__What is being asked__
The range to repeat runs from the line with "Given: Open the" to the last line below, both ends included; give it exactly and without pictures.

"""

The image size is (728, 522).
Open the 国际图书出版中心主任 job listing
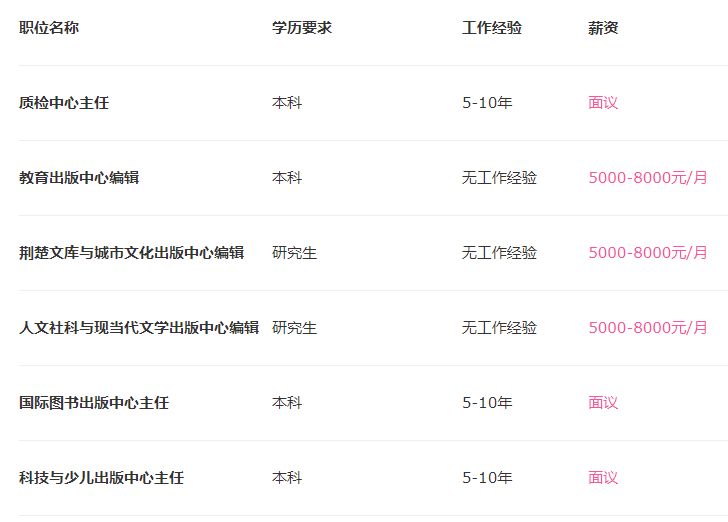click(94, 403)
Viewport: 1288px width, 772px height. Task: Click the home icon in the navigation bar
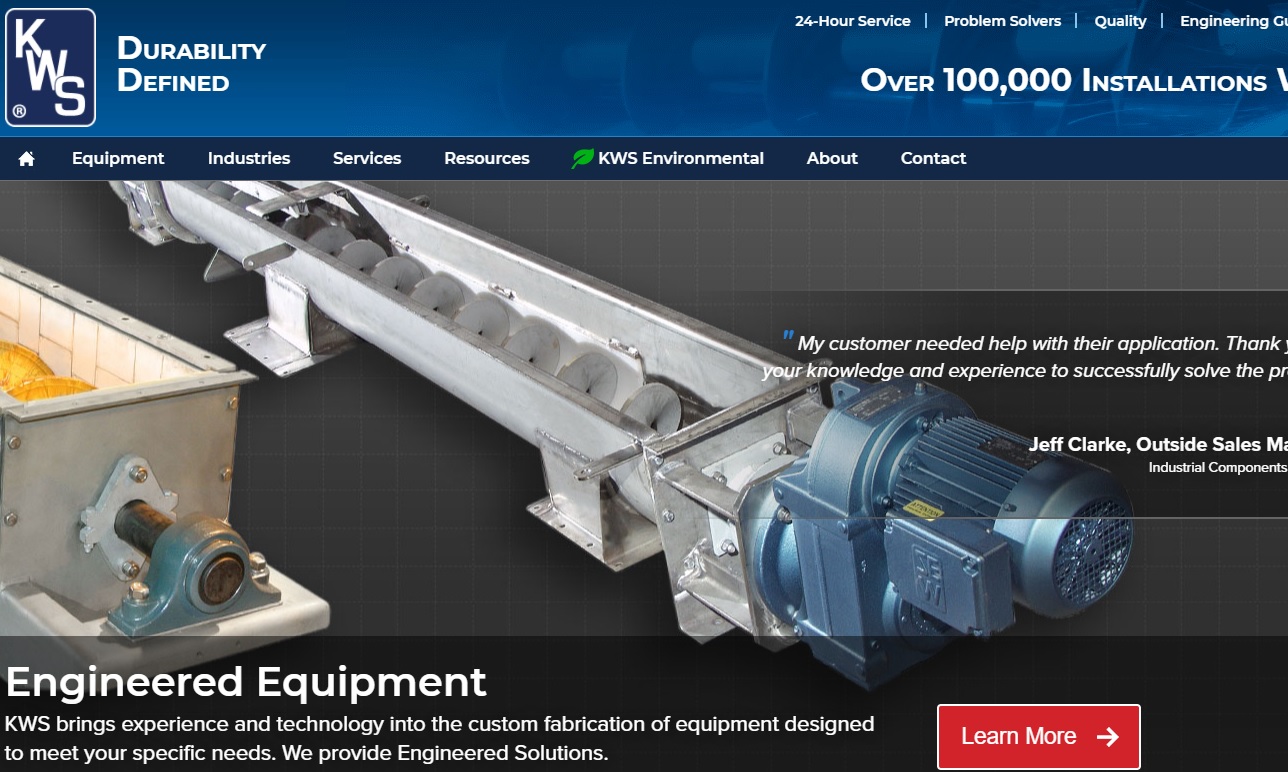(x=25, y=158)
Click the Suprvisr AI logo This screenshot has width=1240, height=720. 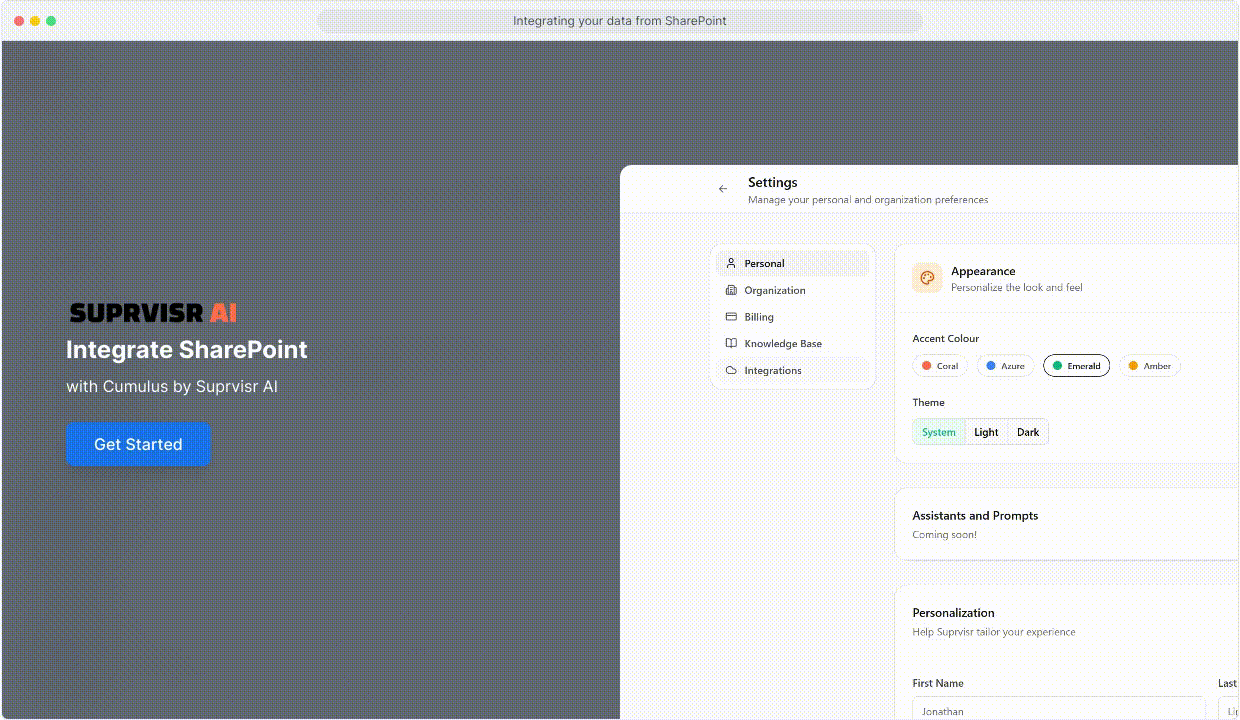tap(152, 312)
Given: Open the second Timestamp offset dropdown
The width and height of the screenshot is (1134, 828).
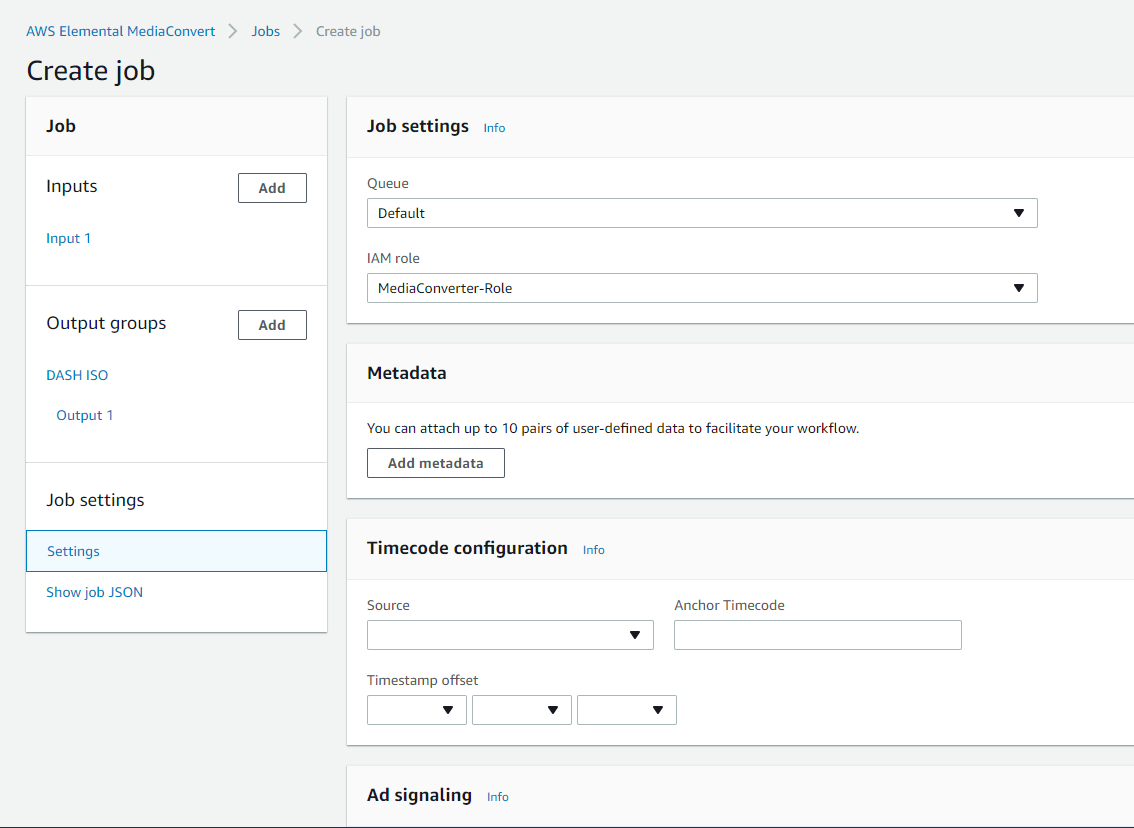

"""

__Your solution__
Given: Open the second Timestamp offset dropdown
The width and height of the screenshot is (1134, 828).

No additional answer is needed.